As some of you know I delved into the world of stand up comedy earlier this year, just to shake my brain free of another frantic January dealing with the Self-Assessment deadline.
I have to say that for some time, through the eight week course, I was concerned I had done the wrong thing.
There were ten of us on the course and we would meet up once a week, above a pub, working on building up our repertoire. As not only had we to ultimately go on stage and make people laugh, we also had to write our own material.
On the course were the following:
- An ex-sniper from the army
- A police officer
- A vat consultant
- An Independent Financial Adviser
- A care home worker
- A young Brazilian girl, over in the UK on a language course – Very brave!
- A ski-ing equipment entrepreneur
- An ex-postman of the year, now a house-husband
- An infant school teacher.
On the second week I was told-off for not doing my homework! And yet I felt I had spent all my free time staring at a computer screen looking for inspiration for that winning line that would have people rolling in the aisle. It felt so unfair.
So the second week I sat down in front of the computer with my brother Matt (A far more naturally funny guy than me, without question). We opened a bottle of wine to get those create juices going, but to no avail. Matt felt sure, another bottle would do it. But no, nothing happening.
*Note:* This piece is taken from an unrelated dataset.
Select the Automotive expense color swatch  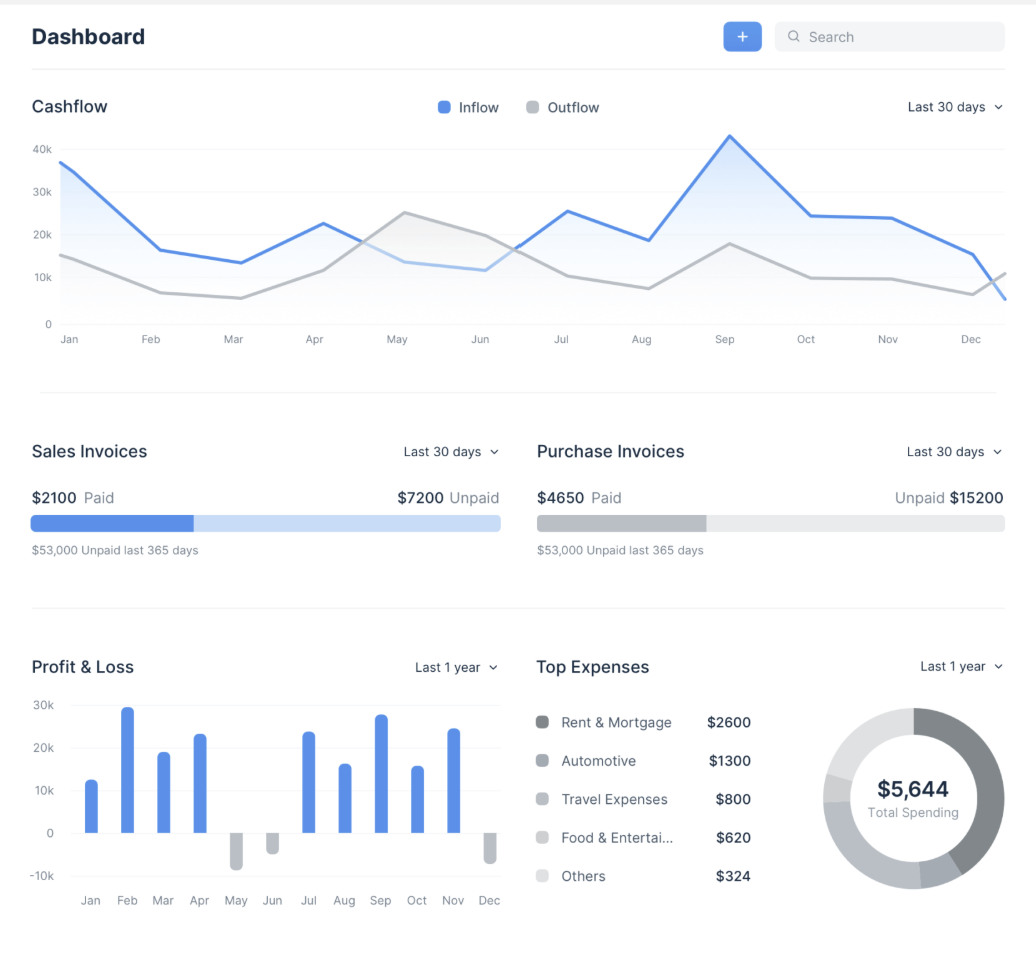[x=542, y=761]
Just a hangover in the morning!
The course forced you to keep working at it though. As each week we had to get up in front of the rest of the class with an additional minutes worth of material. I managed to scrape through with a few observations on the odd things my kids do. The main one being my fourteen year old son helping out at the office by doing a spot of cleaning, he was very good, and very thorough. He took ages doing the vacuuming, whilst wearing his headphones listening to his rap music. Although it took him a while to realise you have to switch the hoover on to make it work!
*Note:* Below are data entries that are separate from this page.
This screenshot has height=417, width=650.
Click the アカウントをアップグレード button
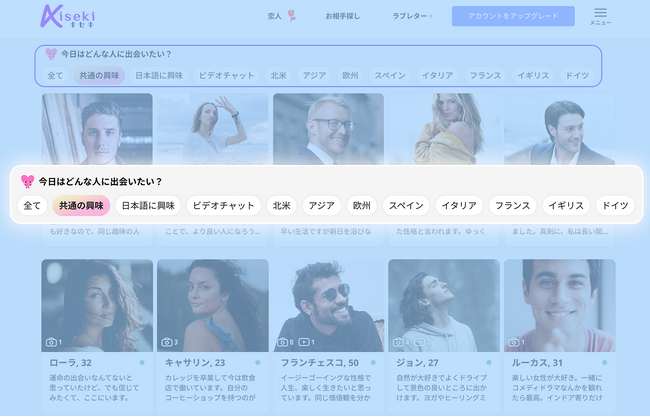(513, 16)
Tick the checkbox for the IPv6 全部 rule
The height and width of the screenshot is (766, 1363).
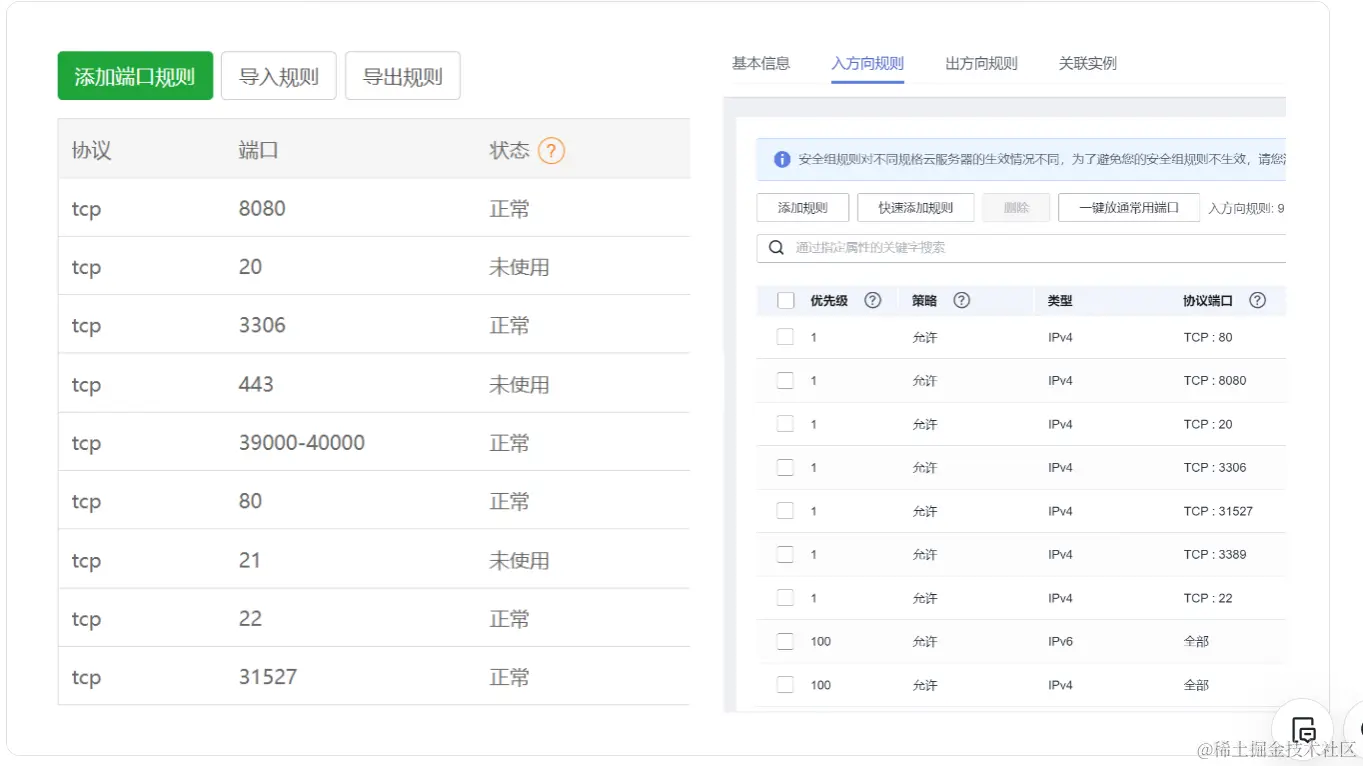[x=785, y=641]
Slowly, but surely I started to build up a body of work.
I was told by the comedienne running the course (and others) to drop my “Knock Knock, Breaking Bad” joke as not enough people were watching the program in the UK at that time. I declined to drop it, as it one of my favourites, and it really didn’t bother me if only one man laughed; as was the case on the night!
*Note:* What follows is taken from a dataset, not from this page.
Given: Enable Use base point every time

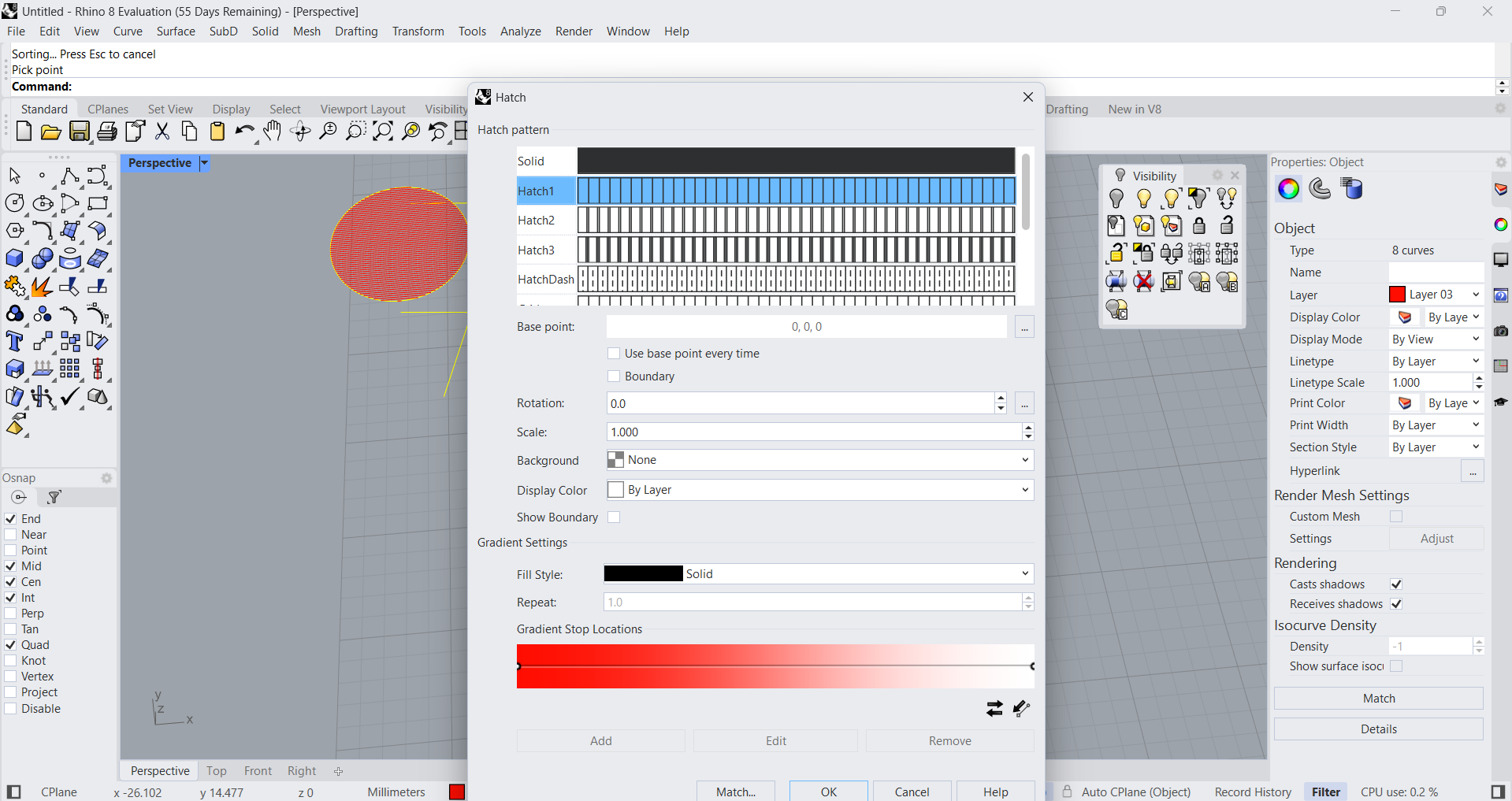Looking at the screenshot, I should click(x=615, y=354).
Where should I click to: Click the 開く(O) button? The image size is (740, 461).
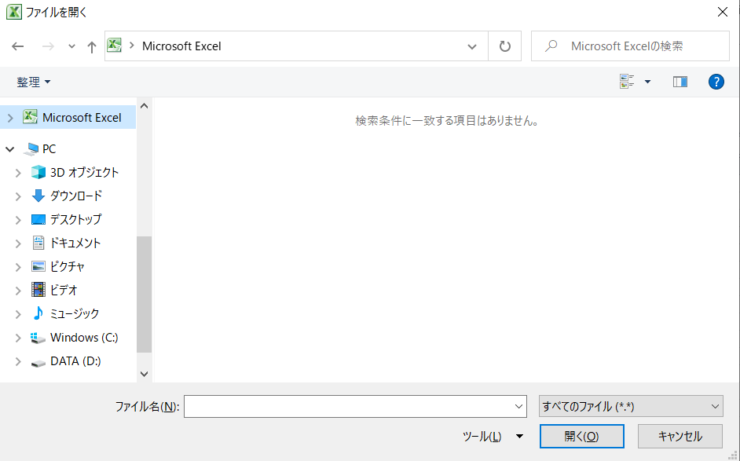click(581, 436)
My other favourite joke was about the second coming of Christ getting killed by a suicide bomber. Thereafter, whenever you entered a church, behind the altar would hang a huge rucksack, where once was a cross.
As we got closer and closer to the Friday performance night, in front of over 300 people, nerves started to set in. Was I going to be able make it through my set without stumbling, or worse, totally freezing!
I decided to do some open-mic nights. The first on the Monday, in front of six people, in a bar in Brighton. It went well enough. I got offered 2 gigs for August!
My second open-mic was on the Wednesday which didn’t go so well, but taught me, to jazz up my style a bit. I was also encouraged to drop the Gary Glitter joke (nothing sordid), even though it had a great line about Gary Barlow.
Friday came, and it was wonderful. I was third up. I rushed my first joke, but thereafter I felt very comfortable on stage (Must rub off). I even managed to ad-libe a little. And people actually laughed!
A great feeling!
But I ain’t giving up the day job.
The comedy world already has enough Carrs!
A remain a Stand up Accountant.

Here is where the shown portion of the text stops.